Comme si cela ne suffisait pas, Yusuf pense que les gens devraient simplement accepter, et en effet embrasse, l’impuissance politique et l’humiliation pour une sorte de bénéfice spirituel. Dans ses mots : « La majeure partie du monde musulman vit actuellement un état d’impuissance, et c’est là une grande opportunité…. C’est peut-être la fin de l’islam politique, mais cela présage sûrement la résurgence de l’islam spirituel. [pg. 105]

Bien que je sois sûr que de nombreux fans adorateurs de Hamza Yusuf se démèneront pour trouver des excuses, voire nieront tout ce qui précède, les preuves sont implacables; et le Dr Usaama fournit tout cela dans les moindres détails. Il parvient à faire tout cela sans les qualifier une seule fois d’érudits corrompus pour des dollars, des scumbags ou toute autre terminologie colorée (ce qui est admirable, car j’ai eu des mots très peu recommandables pour ces personnes). Le Dr Usaama poursuit en fournissant une analyse plus approfondie des arguments des personnalités majeures pour et contre les révolutions et les contre-révolutions. Il a un chapitre complet sur « les Azharis opposés au coup d’État et aux contre-révolutions » et « les réactions des oulémas anti-coup d’État au massacre de Rabaa ». Ces deux chapitres étaient éclairants.

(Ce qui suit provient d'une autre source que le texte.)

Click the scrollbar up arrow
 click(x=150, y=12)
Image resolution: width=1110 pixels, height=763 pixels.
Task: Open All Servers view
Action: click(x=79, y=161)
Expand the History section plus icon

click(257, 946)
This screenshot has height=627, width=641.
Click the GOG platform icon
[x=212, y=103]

Autocratie, quiétisme et légitimation des usurpateurs

Cependant, la partie la plus précieuse du livre – pour moi – était son segment sur le caractère unique du discours islamique moderne sur la révolution politique par rapport aux perspectives historiques traditionnelles. Il examine, avec une rigueur académique, les concepts d’autoritarisme et de quiétisme dans le sunnisme pré-moderne ; soulignant des nuances particulières dans la discussion que je n’aurais même jamais envisagées (ce qui ne veut pas dire grand-chose, étant donné que je suis un non-expert et un non-universitaire). En particulier, il y a un regard très réfléchi sur la façon dont les universitaires classiques ont traité la question de la « légitimation des usurpateurs », et comment il y avait une plus grande préoccupation pour le bien-être général du fonctionnement de la société – qui, dans le passé, était moins impacté. par le changement de main du pouvoir étatique. Le Dr Usaama comprend une sous-section fascinante intitulée « Sur le soufisme, al-Ghazzali et la tyrannie” [pgs. 229-231]démantelant l’idée qu’al-Ghazzali aurait jamais soutenu les types de régimes tyranniques qui existent aujourd’hui dans le monde musulman.

Conclusion

Pour être honnête, j’ai lu ce livre en tant que profane non universitaire et non expert avec un intérêt passager et une vague connaissance de fond de l’ensemble du sujet. En tant que personne qui n’est certainement pas le public cible, c’était une lecture convaincante, liant politique, religion, analyse académique; plus important encore, il reconnaît la différence entre une véritable moralité spirituelle et l’utilisation de chefs religieux pour légitimer textuellement la violence politique. Ceux qui ont beaucoup plus de connaissances auront sans aucun doute des informations plus précieuses sur ce livre et produiront des commentaires nettement meilleurs. Les lecteurs peuvent également être intéressés par son podcast vidéo avec Ismail Royer ici et ici.
Pour ma part, je ne peux qu’aspirer à être aussi infailliblement poli tout en réprimandant complètement les individus désagréables qui continuent d’être soutenus sans critique par leurs fans adorateurs au nom de « l’islam traditionnel ».